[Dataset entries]
===
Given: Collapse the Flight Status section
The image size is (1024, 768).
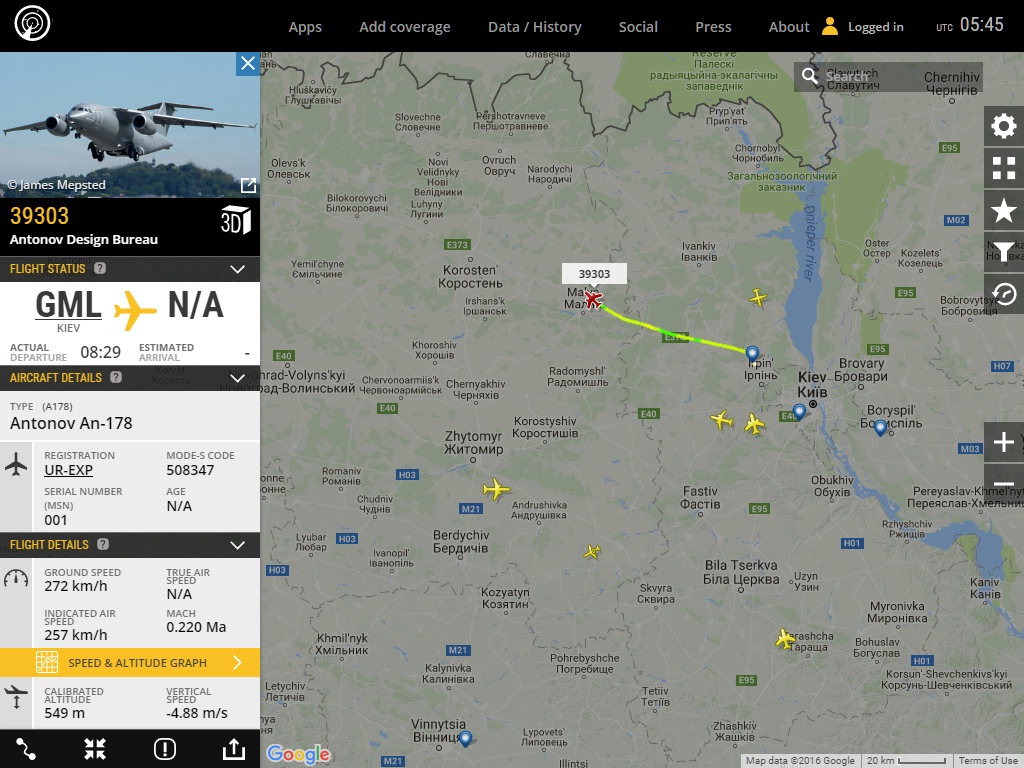Looking at the screenshot, I should tap(238, 269).

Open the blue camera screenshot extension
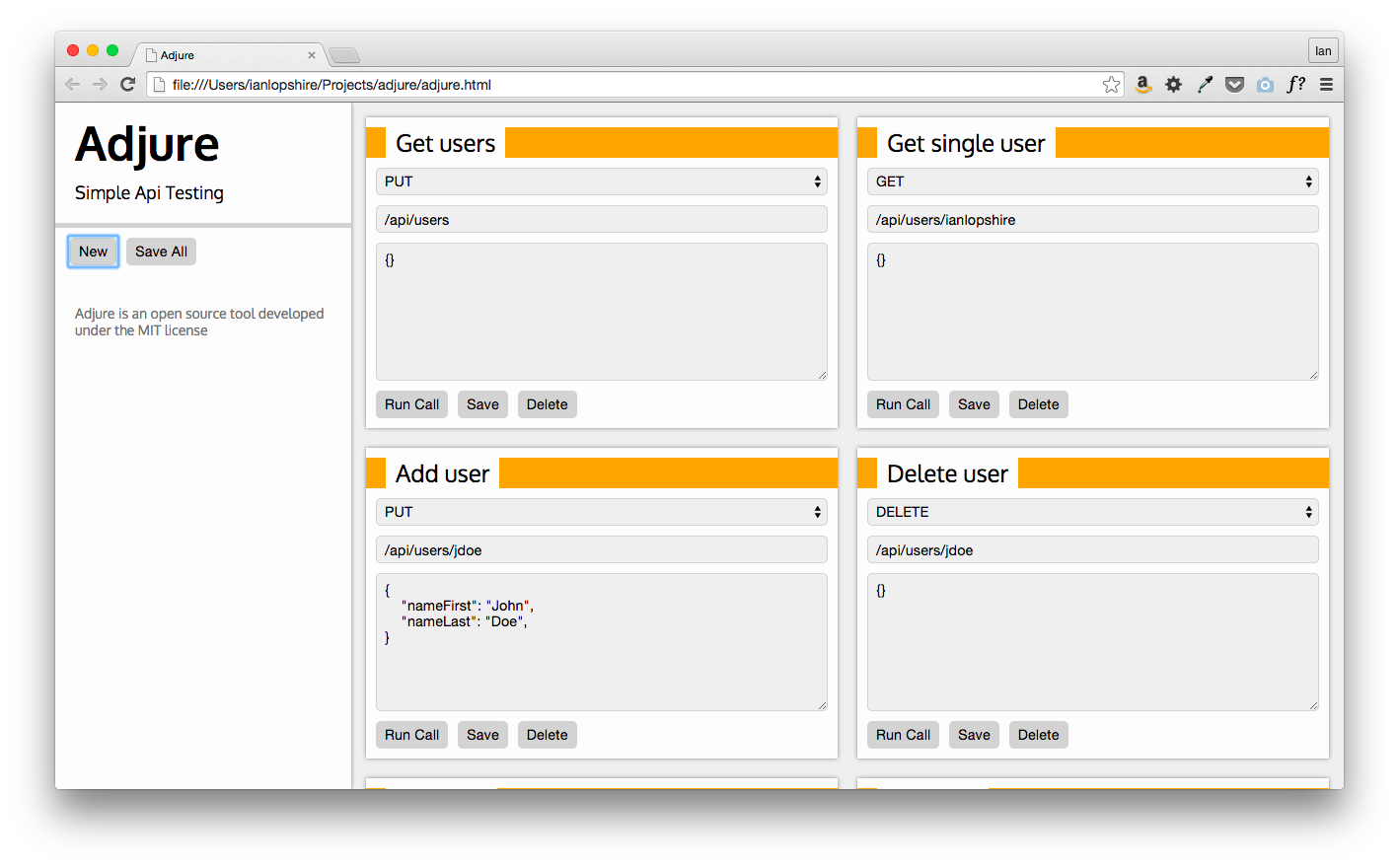point(1265,84)
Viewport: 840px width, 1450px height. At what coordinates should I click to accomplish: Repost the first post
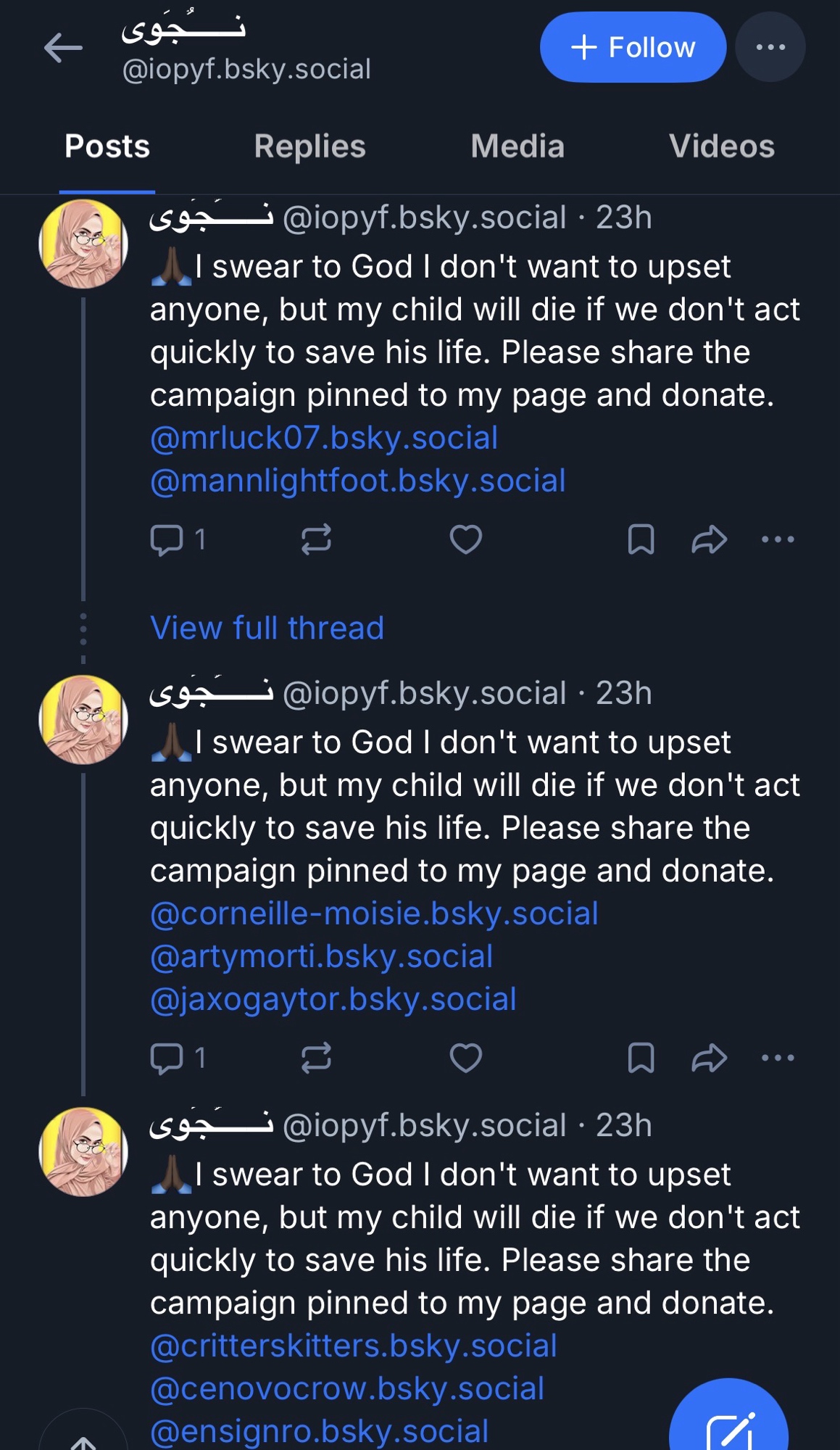click(316, 539)
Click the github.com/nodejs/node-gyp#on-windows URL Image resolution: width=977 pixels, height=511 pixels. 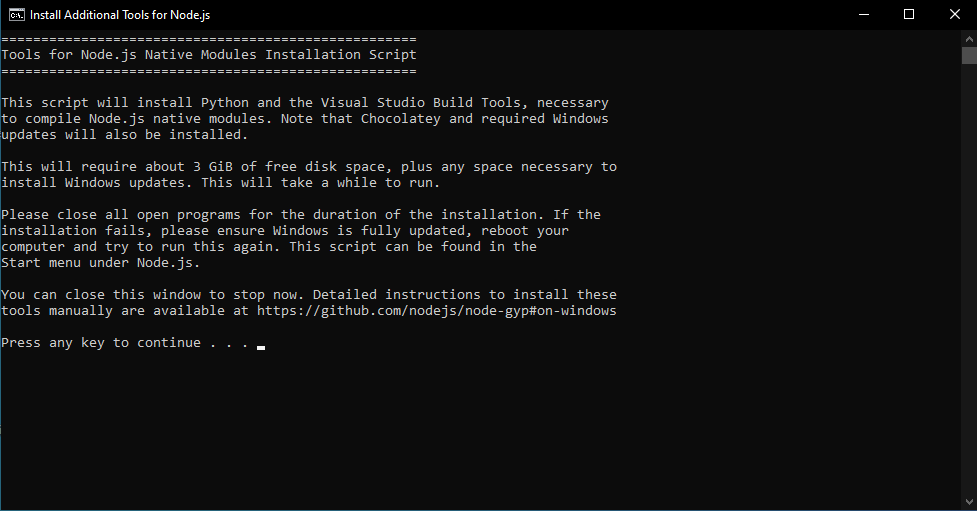[x=436, y=310]
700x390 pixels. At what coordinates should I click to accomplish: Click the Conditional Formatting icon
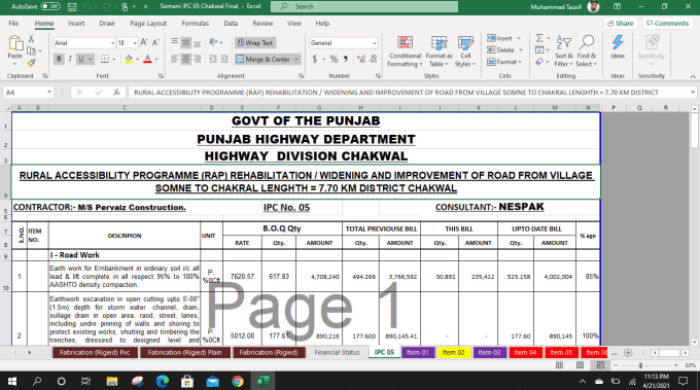coord(405,43)
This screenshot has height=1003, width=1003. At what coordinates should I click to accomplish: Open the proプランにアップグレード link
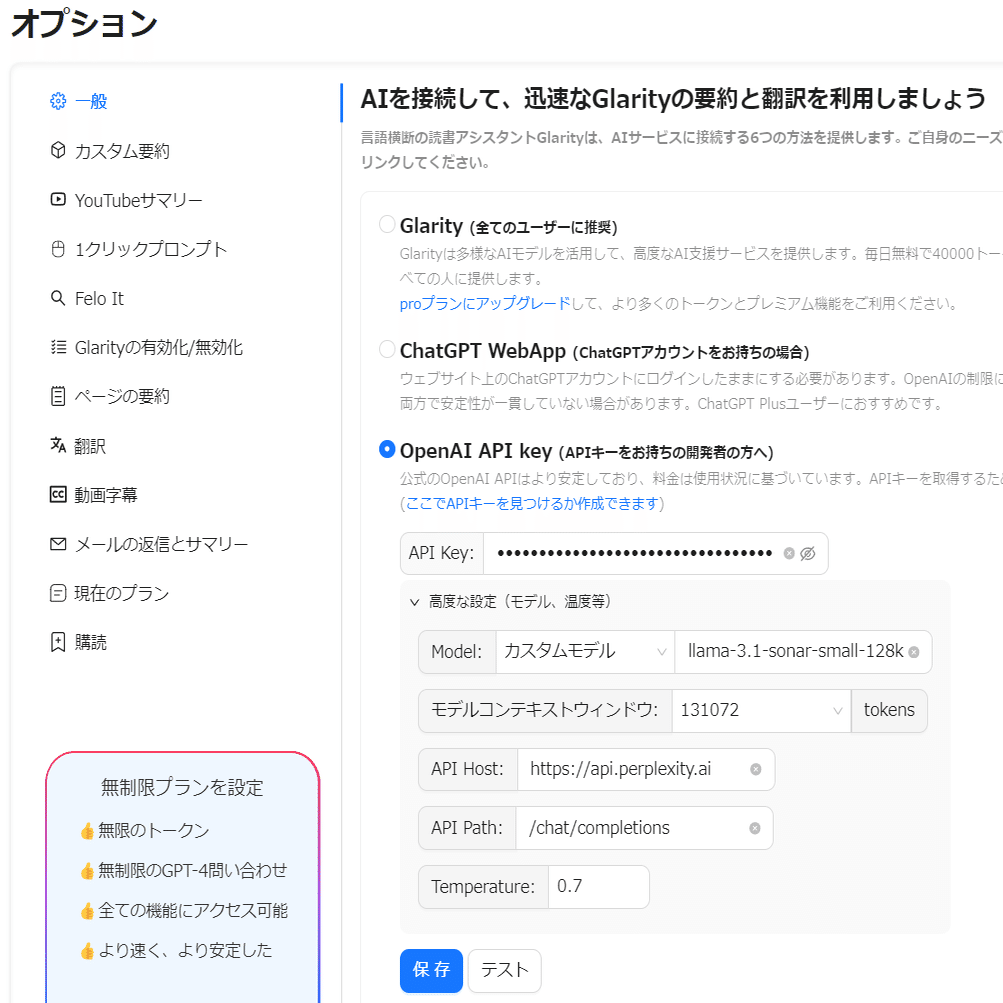[484, 303]
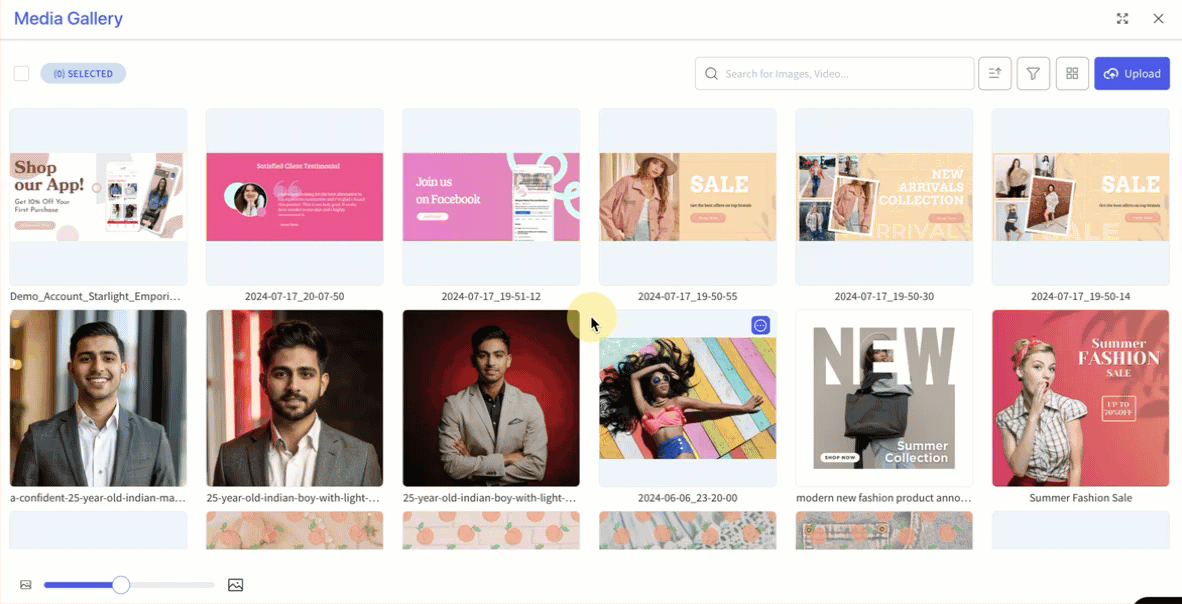
Task: Select the Join us on Facebook image
Action: [491, 197]
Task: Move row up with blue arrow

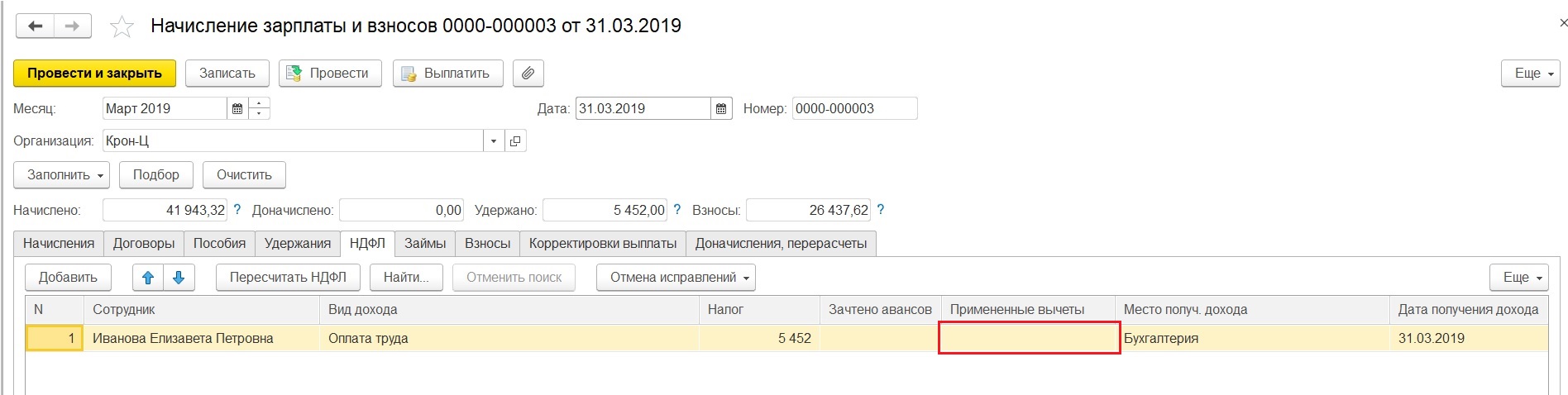Action: point(148,278)
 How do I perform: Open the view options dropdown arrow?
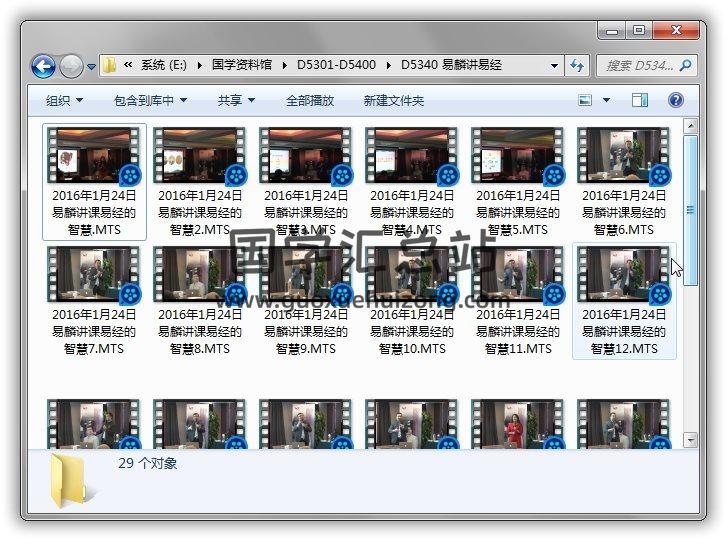coord(607,100)
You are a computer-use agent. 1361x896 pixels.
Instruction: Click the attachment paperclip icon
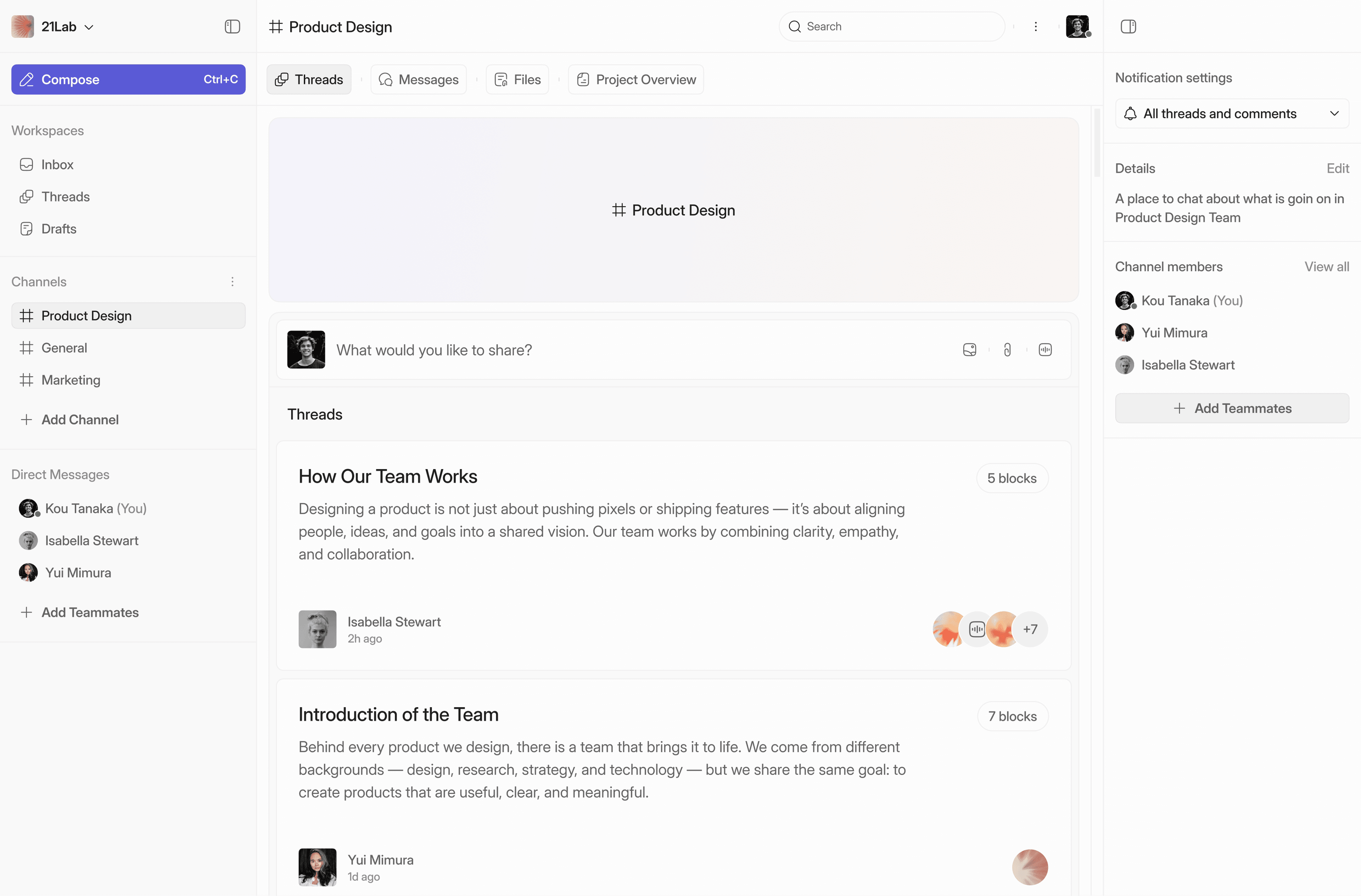(x=1007, y=350)
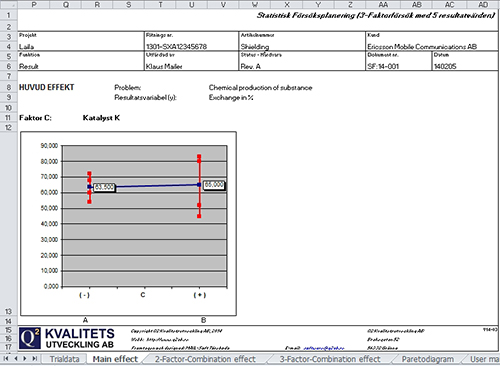This screenshot has height=366, width=500.
Task: Click the 63,500 data label
Action: [x=105, y=187]
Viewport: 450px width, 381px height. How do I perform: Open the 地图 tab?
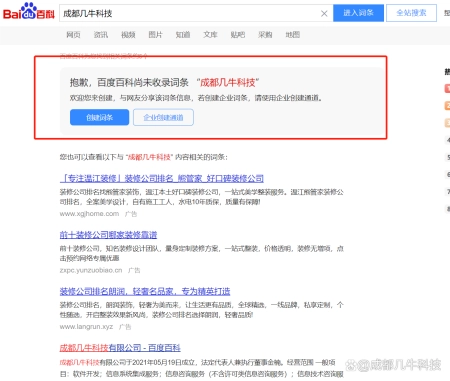click(x=293, y=35)
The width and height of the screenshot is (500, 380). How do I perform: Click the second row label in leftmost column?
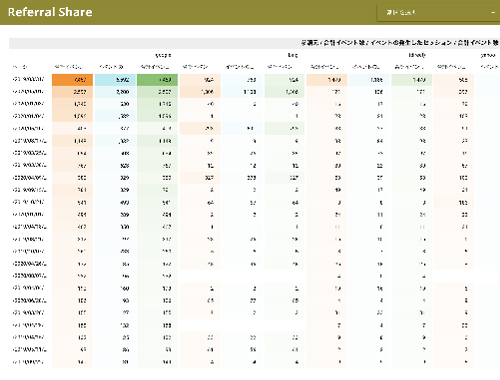28,92
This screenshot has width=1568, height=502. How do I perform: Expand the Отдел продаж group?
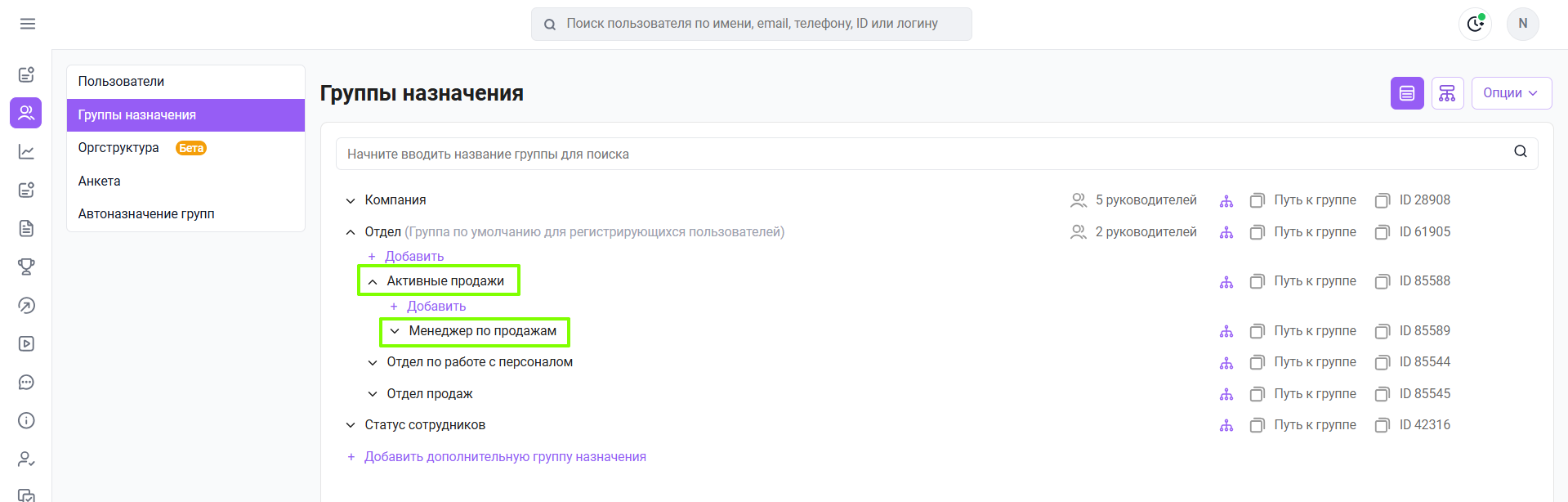tap(373, 394)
===
Work instruction
Write out, word for word, the line containing "Viewport: 450px width, 381px" and each line after it to the end of the data, and nothing more. Drop the pictures.

Result for this task
Viewport: 450px width, 381px height. How do I perform: Open the 地图 tab?
click(x=293, y=35)
The width and height of the screenshot is (500, 380). How do I perform: Click the second row label in leftmost column?
28,92
This screenshot has width=1568, height=502. How do I perform: Expand the Отдел продаж group?
tap(373, 394)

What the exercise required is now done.